Night Planner (and a Few Night Thoughts)

Transatlantic: Caryl Churchill, Ty Burrell and Stephen Dillane
in rehearsal for the Royal Court Theatre production of
Drunk Enough to Say I Love You?
(Photo: Stephen Cummiskey)

Your correspondent will be winging his way to France for a few days later this week, which means posting will be light here (for a different reason, however, than the recent light posting). But in the meantime, here is a highly selective, prejudiced look at a few upcoming productions, along with other items of interest:

At the Public Theater: Previews have begun for Drunk Enough to Say I Love You?, the latest from Caryl Churchill. It's a two-hander directed by James Macdonald, who helmed the Royal Court premiere last year, though there's a new cast for the New York staging (Scott Cohen and Samuel West); the play is an allegory about the foreign policy relationships between Great Britain and the United States (the characters are named "Jack" and "Sam"). The show runs through 6 April; tickets and schedule information here. (I note, by the way, that the general admission price for Drunk Enough to Say I Love You? is $50.00 for this two-person play; it runs 45 minutes, which makes it, on a play-per-minute basis, one of the most expensive shows on the boards this month.)

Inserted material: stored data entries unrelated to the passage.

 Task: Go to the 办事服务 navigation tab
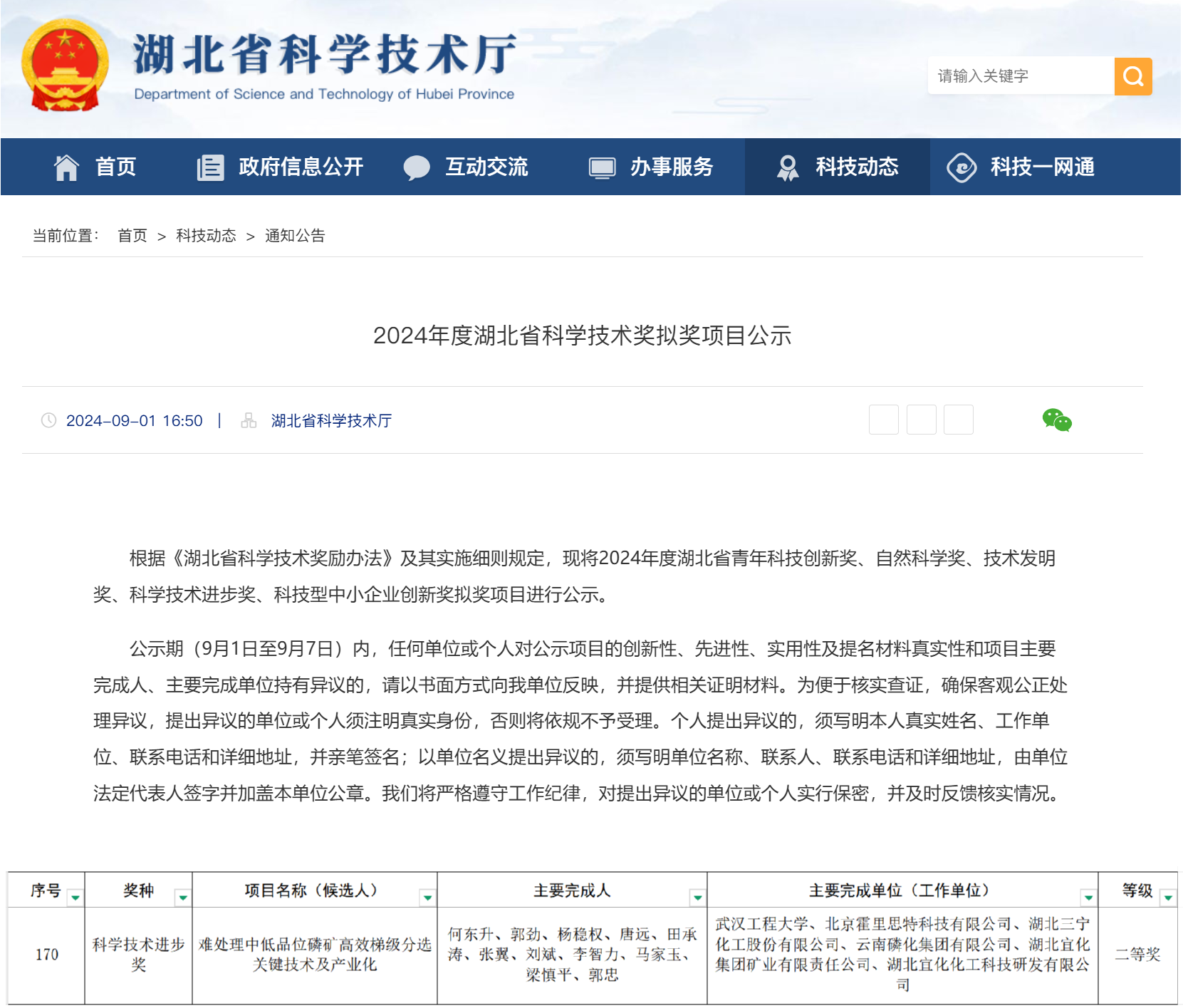click(x=671, y=167)
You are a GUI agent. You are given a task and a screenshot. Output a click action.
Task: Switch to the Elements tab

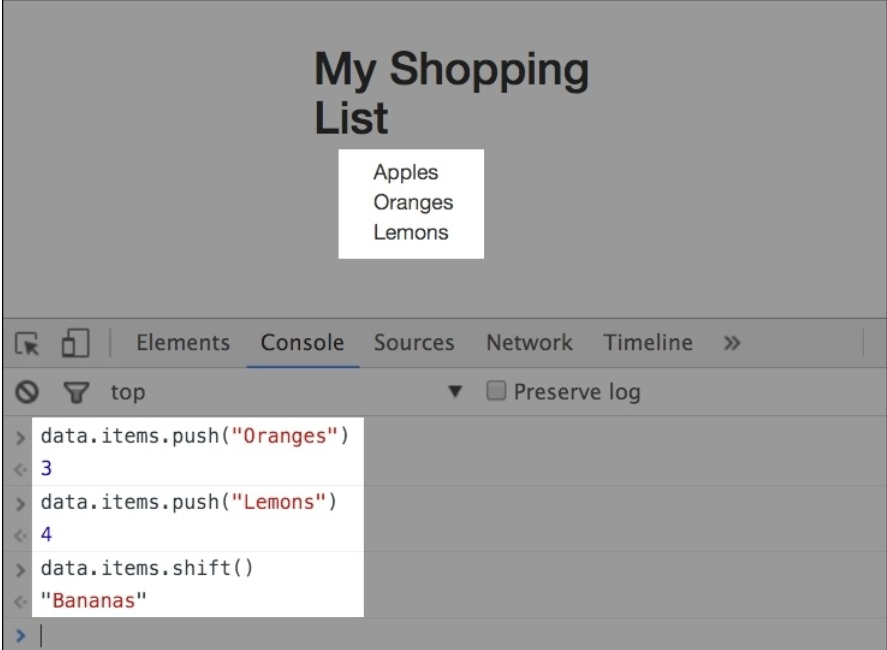[x=182, y=343]
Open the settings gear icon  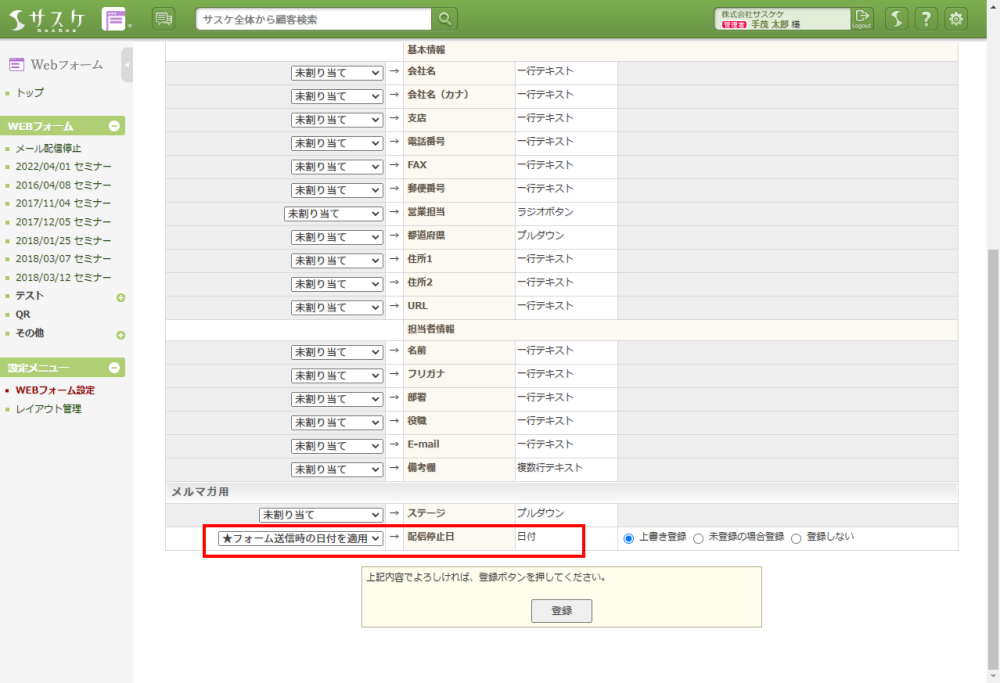(x=957, y=19)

At RADA: Speaking of British playwrights, my London readers will want to make their way to the Royal Academy of Dramatic Art this week, where Wrestling School associate Melanie Jessop is directing Howard Barker's Ursula, beginning Tuesday, 11 March, and running through 22 March. Consider it a prelude to the opening of Barker's new play, I Saw Myself, a drama about the role and responsibility of the artist in society, at RADA's Jerwood Vanbrugh Theatre in April.

At La MaMa ETC: Theodora Skipitares directs a puppet-production of Euripides' Medea, which opens on 13 March. Skipitares has in the past created an adaptation of Iphigenia; per the Web page for the show, Medea "features puppets, created by Cecilia Schiller and Skipitares, in various styles: colored shadow puppets, small rod puppets, as well as realistic life-size figures operated by actors; along with the use of video and live music, and a chorus represented by gigantic heads worn on the bodies of female performers." Medea runs through 30 March; tickets and schedule information at OvationTix.

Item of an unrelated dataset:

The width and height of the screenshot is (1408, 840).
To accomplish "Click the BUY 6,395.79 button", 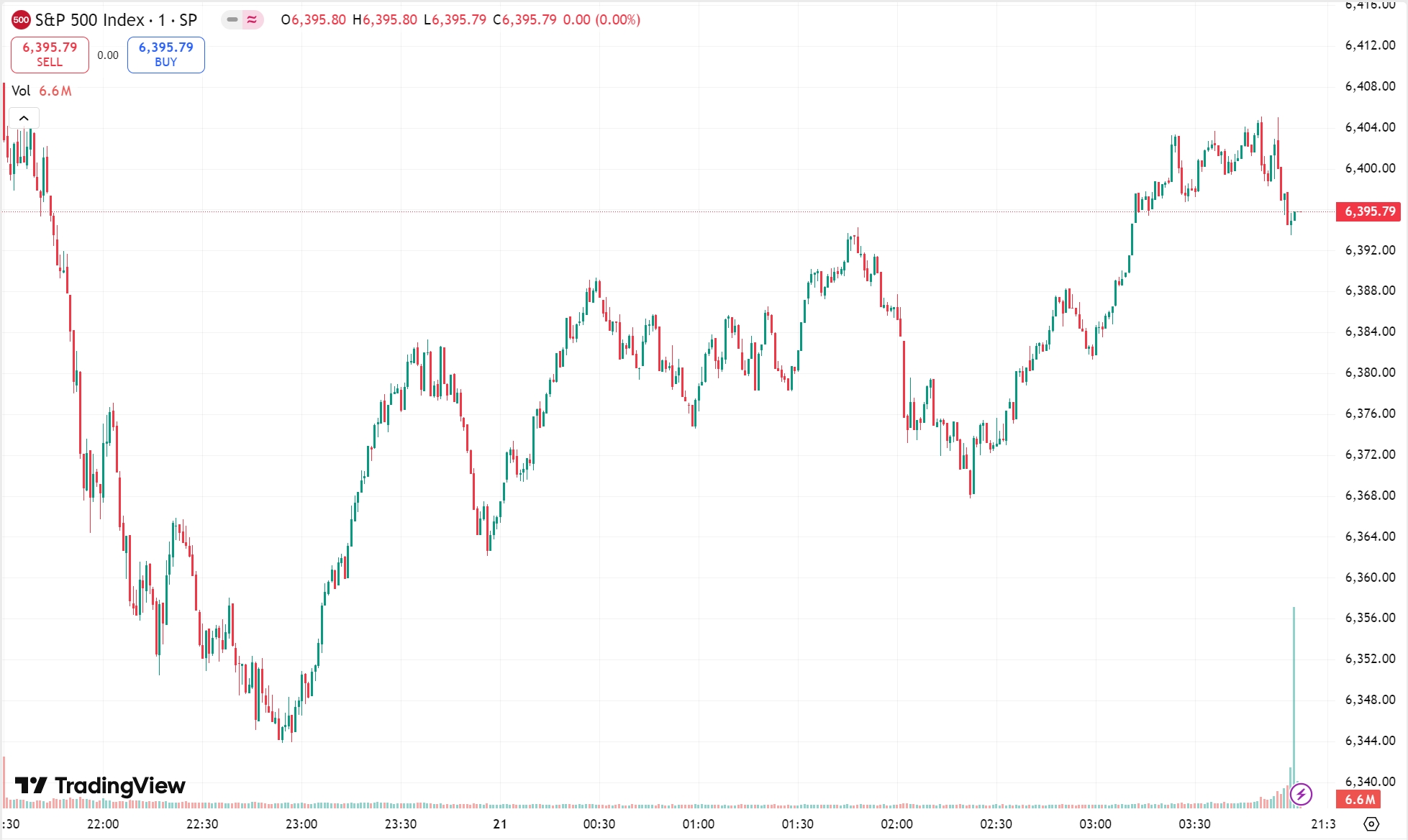I will pos(165,55).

At the Cherry Lane Theatre: In previews this week is a new production of Edward Albee's The American Dream and The Sandbox, directed by the playwright and featuring a stellar cast that includes Judith Ivey, Myra Carter and George Bartenieff. This marks a return to ground zero, in a way; the plays were originally produced at the Cherry Lane in 1961/1962, just prior to the phenomenal Broadway premiere of Who's Afraid of Virginia Woolf?. It's part of a continuing "Albee season" of sorts, which started with the McCarter Theatre production of the playwright's newest comedy, Me Myself and I, and will continue later this season with the premiere of Occupant, Albee's play about sculptor Louise Nevelson, at the Signature Theatre. Tickets for The American Dream/The Sandbox are available from Telecharge.

Elsewhere on the Web: Christopher Shinn speaks to Jarrett Dapier in a new interview for In These Times, "A Playwright's Traumatic Vision". Chris discusses growing up gay in Bill Clinton's America, gives a brief glimpse of his latest work, and discusses the role of the artist in the theatre:

Any artist needs to come up with a theory of human nature. And mine has to do with an inherent vulnerability in people, and their attempt to escape that vulnerability through a narcissistic denial of reality. That's been around since the Greeks and Shakespeare's tragedies.

I hope my plays can be so emotionally truthful that they break through that impenetrable shell of narcissism that characterizes the contemporary American and deliver audiences over to the tragic core of their vulnerability. If I can break through that shell, there’s a chance that each audience member will be a little more compassionate to others and a little more empathetic to people’s suffering.

Read the whole interview here; thanks to Mark Armstrong for calling it to our attention.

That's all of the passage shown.